## REQUIRED ACTION
Show each line of the records below where the word "will" occurs.
◇ ◇ ◇ ◇ ◇ ◇ ◇
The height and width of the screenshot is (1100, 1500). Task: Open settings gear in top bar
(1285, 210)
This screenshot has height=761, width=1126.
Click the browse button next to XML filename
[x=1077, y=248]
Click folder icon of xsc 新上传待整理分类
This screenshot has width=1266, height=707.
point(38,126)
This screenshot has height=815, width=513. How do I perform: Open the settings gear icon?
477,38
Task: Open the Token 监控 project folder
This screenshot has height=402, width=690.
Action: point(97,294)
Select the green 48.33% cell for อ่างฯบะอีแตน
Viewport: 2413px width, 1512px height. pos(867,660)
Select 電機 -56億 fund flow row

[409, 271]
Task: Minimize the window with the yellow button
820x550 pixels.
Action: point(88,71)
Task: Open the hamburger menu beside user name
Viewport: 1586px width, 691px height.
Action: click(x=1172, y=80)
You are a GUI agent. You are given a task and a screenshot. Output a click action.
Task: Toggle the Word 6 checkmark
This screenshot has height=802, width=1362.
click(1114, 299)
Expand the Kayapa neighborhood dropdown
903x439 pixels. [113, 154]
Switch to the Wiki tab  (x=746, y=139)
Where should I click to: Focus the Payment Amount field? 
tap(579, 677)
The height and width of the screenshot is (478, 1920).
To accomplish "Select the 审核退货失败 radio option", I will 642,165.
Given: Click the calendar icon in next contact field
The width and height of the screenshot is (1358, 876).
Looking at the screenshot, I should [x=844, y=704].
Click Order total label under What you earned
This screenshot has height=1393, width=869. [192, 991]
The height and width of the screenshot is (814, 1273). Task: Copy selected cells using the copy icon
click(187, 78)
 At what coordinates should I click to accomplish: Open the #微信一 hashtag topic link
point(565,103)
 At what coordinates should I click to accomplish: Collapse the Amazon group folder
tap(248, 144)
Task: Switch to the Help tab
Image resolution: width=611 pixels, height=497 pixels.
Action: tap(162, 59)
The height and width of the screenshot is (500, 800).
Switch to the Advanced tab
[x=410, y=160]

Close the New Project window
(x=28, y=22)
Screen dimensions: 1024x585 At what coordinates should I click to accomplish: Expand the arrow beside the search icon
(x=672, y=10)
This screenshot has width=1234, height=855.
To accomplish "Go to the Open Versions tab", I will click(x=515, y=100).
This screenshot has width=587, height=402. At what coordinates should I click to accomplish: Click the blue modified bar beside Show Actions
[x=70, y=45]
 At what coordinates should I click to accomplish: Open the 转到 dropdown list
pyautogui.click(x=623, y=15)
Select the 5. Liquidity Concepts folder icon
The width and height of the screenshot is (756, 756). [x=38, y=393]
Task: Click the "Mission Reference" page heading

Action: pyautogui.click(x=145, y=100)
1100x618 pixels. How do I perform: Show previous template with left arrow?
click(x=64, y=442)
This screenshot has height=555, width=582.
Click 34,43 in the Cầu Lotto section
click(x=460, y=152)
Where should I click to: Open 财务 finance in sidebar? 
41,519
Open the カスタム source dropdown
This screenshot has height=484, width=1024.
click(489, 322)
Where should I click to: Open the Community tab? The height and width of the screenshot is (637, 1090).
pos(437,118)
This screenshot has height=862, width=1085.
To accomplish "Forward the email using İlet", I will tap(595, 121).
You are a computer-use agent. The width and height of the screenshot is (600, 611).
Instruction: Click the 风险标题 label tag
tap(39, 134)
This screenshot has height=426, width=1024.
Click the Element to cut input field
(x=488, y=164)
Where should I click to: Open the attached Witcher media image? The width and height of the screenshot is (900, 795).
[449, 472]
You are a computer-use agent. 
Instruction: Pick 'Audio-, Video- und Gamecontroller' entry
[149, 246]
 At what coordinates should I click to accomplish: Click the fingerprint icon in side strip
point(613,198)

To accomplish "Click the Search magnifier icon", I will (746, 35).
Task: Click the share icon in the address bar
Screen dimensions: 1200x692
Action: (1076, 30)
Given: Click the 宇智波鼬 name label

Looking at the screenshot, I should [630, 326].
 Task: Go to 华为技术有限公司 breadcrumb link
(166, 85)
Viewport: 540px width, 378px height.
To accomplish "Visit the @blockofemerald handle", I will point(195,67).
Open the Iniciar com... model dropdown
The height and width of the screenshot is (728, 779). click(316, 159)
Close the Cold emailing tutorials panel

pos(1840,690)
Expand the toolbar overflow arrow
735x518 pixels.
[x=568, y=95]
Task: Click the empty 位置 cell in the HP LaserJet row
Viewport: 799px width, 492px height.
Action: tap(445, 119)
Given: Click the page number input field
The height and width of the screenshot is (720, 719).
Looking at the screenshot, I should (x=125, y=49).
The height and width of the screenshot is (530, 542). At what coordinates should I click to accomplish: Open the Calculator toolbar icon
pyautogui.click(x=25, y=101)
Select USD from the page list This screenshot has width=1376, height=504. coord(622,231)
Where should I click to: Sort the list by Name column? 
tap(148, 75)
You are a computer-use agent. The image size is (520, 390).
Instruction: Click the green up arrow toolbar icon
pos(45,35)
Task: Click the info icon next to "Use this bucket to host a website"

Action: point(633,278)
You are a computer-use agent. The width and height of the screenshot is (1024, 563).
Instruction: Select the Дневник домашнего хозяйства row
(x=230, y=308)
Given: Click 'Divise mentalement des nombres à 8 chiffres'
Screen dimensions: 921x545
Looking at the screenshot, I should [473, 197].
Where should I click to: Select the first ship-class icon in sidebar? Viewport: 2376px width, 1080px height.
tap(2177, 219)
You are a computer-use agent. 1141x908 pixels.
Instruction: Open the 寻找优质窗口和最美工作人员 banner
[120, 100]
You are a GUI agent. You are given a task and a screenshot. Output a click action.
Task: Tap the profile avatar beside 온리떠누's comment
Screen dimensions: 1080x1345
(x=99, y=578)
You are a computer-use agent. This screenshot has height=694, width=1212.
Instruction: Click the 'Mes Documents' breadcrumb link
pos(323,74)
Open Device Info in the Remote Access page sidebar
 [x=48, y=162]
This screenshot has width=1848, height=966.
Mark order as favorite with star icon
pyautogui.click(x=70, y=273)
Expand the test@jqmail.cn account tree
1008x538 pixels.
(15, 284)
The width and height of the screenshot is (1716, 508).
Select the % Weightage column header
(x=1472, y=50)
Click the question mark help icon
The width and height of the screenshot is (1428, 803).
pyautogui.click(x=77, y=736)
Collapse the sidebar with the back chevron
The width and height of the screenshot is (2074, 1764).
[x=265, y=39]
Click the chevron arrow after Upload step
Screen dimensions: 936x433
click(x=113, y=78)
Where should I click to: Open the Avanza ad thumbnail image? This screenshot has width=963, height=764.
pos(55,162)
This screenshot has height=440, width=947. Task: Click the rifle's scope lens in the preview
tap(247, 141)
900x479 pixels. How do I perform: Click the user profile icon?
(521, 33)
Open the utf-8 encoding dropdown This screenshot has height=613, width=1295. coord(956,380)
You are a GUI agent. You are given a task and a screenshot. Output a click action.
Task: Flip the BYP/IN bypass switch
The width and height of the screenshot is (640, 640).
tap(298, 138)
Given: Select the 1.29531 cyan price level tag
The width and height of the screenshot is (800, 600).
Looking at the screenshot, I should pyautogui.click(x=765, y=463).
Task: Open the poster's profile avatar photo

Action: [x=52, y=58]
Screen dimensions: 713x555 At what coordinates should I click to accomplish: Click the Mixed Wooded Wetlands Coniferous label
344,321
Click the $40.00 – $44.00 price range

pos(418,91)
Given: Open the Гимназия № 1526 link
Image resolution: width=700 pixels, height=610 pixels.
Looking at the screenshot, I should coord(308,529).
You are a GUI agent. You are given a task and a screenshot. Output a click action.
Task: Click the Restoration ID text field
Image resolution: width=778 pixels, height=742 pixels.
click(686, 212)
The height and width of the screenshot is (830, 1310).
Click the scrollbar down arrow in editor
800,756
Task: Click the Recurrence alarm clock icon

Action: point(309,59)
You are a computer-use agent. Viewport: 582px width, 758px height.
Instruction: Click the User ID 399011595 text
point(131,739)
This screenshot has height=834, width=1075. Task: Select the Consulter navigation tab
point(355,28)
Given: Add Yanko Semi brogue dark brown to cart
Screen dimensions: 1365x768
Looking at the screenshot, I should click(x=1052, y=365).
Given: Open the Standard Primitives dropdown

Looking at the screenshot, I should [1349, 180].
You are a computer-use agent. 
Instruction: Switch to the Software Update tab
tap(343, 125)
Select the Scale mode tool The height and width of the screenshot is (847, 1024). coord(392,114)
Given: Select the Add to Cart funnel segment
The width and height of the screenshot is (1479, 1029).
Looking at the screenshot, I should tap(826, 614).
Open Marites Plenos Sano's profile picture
◇ ◇ ◇ ◇ ◇ ◇ ◇
## THE COMPLETED TASK
To accomplish "Select the 审核退货失败 radio option", I will 642,165.
To accomplish "Go to the Open Versions tab", I will click(x=515, y=100).
To accomplish "Forward the email using İlet", I will tap(595, 121).
To accomplish "Click the Search magnifier icon", I will (746, 35).
To accomplish "Visit the @blockofemerald handle", I will point(195,67).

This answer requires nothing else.